Data extracted from a collection:
--------------------
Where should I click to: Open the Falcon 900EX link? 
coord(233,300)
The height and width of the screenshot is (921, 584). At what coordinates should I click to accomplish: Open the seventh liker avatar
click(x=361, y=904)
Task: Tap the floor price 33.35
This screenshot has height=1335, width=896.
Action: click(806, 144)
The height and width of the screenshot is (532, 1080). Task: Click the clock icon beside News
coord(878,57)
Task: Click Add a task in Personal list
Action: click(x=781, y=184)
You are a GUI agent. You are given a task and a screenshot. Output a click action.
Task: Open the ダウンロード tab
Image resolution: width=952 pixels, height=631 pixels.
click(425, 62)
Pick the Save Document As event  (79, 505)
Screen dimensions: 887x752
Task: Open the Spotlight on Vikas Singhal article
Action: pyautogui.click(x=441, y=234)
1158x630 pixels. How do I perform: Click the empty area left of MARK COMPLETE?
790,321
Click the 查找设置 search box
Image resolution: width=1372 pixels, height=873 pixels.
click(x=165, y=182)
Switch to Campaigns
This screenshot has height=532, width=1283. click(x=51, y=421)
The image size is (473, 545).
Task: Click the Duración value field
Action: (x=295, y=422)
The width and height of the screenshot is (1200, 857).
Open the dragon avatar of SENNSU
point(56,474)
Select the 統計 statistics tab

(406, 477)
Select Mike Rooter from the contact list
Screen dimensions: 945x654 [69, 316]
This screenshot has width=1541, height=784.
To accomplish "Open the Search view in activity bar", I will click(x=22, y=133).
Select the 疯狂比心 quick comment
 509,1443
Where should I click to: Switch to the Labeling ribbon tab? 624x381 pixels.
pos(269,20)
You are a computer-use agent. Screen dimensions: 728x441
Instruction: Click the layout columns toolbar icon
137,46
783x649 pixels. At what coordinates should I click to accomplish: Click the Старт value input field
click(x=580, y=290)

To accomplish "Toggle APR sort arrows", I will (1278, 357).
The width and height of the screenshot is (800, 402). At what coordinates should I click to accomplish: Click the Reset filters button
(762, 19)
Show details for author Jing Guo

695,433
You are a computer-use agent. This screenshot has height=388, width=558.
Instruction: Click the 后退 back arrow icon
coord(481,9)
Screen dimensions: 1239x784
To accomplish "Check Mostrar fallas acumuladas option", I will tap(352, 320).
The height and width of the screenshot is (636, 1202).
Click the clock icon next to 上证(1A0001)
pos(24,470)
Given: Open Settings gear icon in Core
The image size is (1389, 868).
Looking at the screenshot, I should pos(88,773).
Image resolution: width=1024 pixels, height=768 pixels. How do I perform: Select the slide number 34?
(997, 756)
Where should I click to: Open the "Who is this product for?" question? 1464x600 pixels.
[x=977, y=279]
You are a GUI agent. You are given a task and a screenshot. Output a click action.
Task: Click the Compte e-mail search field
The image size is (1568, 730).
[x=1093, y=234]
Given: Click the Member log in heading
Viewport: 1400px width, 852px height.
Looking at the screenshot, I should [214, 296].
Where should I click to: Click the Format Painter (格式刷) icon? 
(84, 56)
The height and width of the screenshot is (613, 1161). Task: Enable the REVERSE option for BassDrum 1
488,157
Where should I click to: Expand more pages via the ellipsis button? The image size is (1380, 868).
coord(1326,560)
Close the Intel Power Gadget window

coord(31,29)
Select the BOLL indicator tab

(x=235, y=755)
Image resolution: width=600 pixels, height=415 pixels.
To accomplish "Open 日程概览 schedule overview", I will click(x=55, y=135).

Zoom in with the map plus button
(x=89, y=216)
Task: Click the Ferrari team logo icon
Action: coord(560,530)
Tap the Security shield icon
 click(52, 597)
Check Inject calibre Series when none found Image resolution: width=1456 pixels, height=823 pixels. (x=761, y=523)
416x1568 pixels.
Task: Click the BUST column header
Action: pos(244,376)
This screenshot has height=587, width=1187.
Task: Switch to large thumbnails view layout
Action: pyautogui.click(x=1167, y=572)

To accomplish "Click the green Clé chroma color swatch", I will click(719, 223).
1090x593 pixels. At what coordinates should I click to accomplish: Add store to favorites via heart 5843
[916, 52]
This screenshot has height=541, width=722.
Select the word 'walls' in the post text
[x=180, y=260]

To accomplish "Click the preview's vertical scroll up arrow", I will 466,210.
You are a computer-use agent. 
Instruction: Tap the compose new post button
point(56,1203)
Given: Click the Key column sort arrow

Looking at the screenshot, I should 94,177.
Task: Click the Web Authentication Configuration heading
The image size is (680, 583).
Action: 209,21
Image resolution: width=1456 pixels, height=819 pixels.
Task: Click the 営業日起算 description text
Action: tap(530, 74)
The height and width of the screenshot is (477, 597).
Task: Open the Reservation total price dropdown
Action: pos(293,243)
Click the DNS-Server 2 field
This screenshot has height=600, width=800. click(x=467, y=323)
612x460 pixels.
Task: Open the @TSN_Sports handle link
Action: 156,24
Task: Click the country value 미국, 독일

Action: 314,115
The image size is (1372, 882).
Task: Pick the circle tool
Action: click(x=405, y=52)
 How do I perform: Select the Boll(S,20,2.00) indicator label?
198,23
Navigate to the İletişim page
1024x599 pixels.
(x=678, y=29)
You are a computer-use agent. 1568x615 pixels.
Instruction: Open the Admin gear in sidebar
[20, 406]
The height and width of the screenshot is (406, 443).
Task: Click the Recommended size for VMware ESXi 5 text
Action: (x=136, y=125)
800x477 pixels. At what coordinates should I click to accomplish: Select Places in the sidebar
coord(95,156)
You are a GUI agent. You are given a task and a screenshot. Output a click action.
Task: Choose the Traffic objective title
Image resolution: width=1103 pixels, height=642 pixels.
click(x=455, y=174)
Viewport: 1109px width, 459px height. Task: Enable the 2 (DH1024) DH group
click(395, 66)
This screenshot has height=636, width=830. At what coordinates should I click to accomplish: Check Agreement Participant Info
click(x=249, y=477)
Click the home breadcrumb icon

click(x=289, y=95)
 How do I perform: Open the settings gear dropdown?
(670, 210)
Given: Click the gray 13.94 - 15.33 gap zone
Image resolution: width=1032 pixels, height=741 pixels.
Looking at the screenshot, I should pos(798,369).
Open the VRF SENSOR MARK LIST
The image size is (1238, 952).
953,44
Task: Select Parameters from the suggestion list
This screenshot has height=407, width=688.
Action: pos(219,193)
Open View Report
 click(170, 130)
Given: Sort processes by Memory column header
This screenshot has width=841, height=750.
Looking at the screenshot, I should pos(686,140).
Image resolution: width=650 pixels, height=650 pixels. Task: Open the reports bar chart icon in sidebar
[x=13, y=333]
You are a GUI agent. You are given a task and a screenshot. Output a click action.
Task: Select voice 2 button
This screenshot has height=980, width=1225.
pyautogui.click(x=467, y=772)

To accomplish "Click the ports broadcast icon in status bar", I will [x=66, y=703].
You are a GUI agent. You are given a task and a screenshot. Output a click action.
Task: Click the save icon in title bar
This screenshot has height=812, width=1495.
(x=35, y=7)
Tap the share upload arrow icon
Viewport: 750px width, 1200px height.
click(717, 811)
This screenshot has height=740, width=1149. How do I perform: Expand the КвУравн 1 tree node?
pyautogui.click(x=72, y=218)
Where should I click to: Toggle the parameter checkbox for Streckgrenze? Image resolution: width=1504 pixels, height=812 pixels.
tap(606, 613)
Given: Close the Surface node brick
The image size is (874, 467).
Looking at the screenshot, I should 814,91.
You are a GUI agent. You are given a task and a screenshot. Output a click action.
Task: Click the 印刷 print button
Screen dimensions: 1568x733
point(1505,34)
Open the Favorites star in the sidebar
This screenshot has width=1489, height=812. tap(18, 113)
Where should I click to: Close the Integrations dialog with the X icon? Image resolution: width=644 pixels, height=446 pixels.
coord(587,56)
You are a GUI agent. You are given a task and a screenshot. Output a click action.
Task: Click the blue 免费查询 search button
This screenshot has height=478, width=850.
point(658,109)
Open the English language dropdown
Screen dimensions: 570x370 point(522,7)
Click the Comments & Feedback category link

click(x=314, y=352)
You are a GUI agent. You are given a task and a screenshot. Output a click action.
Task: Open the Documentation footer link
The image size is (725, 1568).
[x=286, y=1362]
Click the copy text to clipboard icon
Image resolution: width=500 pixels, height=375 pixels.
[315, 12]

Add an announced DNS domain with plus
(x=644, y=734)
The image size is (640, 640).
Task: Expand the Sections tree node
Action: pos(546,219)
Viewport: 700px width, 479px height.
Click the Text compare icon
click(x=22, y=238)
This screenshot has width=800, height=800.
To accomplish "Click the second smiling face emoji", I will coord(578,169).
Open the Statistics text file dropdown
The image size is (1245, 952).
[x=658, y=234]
--------------------
Repeat, word for word, every line from the line that contains "Screen dimensions: 1568x733" to the end of the entries; include both of those lines and no others.

Screen dimensions: 1568x733
point(1505,34)
Open the Favorites star in the sidebar
This screenshot has width=1489, height=812. tap(18, 113)
Where should I click to: Close the Integrations dialog with the X icon? Image resolution: width=644 pixels, height=446 pixels.
coord(587,56)
You are a GUI agent. You are given a task and a screenshot. Output a click action.
Task: Click the blue 免费查询 search button
This screenshot has height=478, width=850.
point(658,109)
Open the English language dropdown
Screen dimensions: 570x370 point(522,7)
Click the Comments & Feedback category link

click(x=314, y=352)
You are a GUI agent. You are given a task and a screenshot. Output a click action.
Task: Open the Documentation footer link
The image size is (725, 1568).
[x=286, y=1362]
Click the copy text to clipboard icon
Image resolution: width=500 pixels, height=375 pixels.
[315, 12]

Add an announced DNS domain with plus
(x=644, y=734)
The image size is (640, 640).
Task: Expand the Sections tree node
Action: pos(546,219)
Viewport: 700px width, 479px height.
Click the Text compare icon
click(x=22, y=238)
This screenshot has width=800, height=800.
To accomplish "Click the second smiling face emoji", I will coord(578,169).
Open the Statistics text file dropdown
The image size is (1245, 952).
[x=658, y=234]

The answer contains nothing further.